::: Data provided

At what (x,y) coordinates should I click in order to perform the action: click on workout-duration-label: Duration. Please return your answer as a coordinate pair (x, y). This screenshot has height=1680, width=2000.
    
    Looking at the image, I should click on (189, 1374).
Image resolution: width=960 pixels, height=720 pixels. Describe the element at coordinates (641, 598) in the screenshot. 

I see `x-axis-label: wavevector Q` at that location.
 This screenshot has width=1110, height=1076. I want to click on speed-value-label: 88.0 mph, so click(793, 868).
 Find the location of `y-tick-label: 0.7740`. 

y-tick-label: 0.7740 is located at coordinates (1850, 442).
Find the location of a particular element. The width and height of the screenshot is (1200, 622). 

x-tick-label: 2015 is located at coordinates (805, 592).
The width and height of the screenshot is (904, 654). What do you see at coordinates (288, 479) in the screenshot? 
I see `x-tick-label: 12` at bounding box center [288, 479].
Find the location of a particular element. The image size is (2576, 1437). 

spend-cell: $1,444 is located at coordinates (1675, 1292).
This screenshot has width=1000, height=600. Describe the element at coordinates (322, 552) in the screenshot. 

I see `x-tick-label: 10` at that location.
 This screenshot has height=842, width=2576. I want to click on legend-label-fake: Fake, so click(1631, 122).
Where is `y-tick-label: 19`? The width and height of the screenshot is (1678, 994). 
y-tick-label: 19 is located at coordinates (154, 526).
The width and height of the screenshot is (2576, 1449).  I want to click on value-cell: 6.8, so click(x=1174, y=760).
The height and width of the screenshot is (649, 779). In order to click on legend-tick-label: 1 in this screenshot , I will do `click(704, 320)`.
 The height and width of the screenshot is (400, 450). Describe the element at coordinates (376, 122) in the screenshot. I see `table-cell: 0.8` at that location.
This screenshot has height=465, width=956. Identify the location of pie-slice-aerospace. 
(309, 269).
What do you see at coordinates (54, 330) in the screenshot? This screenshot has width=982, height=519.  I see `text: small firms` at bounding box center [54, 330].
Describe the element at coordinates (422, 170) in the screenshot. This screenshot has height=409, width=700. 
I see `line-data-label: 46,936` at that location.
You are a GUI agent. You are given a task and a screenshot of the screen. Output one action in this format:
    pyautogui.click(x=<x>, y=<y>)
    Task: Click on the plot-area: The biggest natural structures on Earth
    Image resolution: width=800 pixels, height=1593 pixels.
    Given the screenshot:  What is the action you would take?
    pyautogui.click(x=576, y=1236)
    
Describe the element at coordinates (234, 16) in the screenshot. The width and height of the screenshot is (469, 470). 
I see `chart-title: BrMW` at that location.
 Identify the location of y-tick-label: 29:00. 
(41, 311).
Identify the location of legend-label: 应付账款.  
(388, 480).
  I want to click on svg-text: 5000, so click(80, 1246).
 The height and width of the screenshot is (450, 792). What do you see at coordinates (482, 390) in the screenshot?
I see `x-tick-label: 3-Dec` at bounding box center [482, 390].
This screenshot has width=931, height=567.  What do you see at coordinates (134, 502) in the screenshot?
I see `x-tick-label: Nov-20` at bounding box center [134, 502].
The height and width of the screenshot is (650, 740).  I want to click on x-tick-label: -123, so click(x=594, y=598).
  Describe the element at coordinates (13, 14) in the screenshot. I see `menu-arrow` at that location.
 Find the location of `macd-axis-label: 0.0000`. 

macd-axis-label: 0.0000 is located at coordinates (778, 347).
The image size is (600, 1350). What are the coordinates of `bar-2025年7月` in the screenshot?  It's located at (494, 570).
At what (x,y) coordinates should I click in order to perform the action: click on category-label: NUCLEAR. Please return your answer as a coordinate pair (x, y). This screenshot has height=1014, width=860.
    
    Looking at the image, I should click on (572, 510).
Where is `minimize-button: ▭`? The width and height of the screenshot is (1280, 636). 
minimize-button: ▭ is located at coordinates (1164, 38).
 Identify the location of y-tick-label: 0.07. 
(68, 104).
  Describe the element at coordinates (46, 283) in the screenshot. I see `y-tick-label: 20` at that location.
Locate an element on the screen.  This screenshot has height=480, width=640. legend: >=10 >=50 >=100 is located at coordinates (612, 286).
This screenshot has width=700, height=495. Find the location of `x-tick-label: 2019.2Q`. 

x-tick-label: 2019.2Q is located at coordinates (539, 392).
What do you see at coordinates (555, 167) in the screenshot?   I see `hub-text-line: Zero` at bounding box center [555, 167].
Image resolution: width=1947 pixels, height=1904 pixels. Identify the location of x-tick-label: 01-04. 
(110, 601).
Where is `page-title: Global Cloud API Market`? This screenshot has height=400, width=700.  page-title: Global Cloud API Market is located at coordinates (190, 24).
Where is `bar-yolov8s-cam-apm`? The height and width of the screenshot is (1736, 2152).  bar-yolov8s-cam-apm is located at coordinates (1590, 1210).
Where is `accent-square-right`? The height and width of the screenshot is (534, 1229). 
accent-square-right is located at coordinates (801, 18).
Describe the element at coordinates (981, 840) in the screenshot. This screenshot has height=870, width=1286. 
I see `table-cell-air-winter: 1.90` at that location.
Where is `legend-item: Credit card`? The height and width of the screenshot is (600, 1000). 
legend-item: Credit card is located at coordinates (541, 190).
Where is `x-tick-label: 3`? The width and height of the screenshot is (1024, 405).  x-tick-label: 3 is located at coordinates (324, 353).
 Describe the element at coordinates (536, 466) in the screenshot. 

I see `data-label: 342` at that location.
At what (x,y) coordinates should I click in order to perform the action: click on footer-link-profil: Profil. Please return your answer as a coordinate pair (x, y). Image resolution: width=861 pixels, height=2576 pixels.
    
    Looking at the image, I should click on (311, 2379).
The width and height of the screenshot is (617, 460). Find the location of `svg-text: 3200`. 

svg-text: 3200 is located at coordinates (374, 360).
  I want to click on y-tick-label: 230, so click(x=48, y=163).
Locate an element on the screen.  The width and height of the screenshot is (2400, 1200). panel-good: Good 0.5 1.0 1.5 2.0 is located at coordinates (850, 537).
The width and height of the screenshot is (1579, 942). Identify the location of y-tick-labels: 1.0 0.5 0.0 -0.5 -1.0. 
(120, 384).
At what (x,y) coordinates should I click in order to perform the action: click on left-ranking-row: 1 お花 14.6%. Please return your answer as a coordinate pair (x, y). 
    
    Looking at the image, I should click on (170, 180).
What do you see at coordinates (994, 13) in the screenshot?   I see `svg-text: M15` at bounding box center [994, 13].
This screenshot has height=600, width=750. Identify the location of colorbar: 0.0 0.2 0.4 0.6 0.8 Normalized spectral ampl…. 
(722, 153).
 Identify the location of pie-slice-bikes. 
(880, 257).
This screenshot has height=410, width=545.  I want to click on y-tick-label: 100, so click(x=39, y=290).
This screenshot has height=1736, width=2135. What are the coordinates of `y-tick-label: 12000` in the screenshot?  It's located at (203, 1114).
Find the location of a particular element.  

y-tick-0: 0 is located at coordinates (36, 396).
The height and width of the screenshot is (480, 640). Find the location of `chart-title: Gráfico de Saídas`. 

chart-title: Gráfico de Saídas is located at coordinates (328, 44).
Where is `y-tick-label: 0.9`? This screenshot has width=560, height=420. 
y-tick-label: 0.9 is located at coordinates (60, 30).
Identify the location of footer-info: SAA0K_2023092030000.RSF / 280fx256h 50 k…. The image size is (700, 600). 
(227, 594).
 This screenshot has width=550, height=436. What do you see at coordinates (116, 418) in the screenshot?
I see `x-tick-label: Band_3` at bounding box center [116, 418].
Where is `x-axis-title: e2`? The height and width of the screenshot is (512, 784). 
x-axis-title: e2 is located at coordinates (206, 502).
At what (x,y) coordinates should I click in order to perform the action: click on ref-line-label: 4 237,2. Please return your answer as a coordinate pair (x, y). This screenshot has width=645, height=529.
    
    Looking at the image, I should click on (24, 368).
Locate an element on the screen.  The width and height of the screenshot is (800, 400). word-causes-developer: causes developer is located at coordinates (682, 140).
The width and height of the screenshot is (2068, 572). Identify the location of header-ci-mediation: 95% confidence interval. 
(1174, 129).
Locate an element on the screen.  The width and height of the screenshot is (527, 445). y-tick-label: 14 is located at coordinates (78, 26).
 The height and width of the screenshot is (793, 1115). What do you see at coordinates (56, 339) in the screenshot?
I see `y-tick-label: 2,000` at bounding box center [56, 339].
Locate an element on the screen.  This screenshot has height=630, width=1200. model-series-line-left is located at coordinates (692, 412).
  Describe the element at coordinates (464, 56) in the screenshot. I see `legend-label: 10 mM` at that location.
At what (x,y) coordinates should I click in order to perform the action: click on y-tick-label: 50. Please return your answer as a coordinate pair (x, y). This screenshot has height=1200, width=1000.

::::::

*Exercise aim:* Format the items from the line containing "Image resolution: width=960" up to and including the line containing "y-tick-label: 19 is" as a numbered list, omitting blank lines.

*Output:*
1. Image resolution: width=960 pixels, height=720 pixels. Describe the element at coordinates (641, 598) in the screenshot. 
2. I see `x-axis-label: wavevector Q` at that location.
3.  This screenshot has width=1110, height=1076. I want to click on speed-value-label: 88.0 mph, so click(793, 868).
4.  Find the location of `y-tick-label: 0.7740`. 
5. y-tick-label: 0.7740 is located at coordinates (1850, 442).
6. Find the location of a particular element. The width and height of the screenshot is (1200, 622). 
7. x-tick-label: 2015 is located at coordinates (805, 592).
8. The width and height of the screenshot is (904, 654). What do you see at coordinates (288, 479) in the screenshot? 
9. I see `x-tick-label: 12` at bounding box center [288, 479].
10. Find the location of a particular element. The image size is (2576, 1437). 
11. spend-cell: $1,444 is located at coordinates (1675, 1292).
12. This screenshot has width=1000, height=600. Describe the element at coordinates (322, 552) in the screenshot. 
13. I see `x-tick-label: 10` at that location.
14.  This screenshot has height=842, width=2576. I want to click on legend-label-fake: Fake, so click(1631, 122).
15. Where is `y-tick-label: 19`? The width and height of the screenshot is (1678, 994). 
16. y-tick-label: 19 is located at coordinates (154, 526).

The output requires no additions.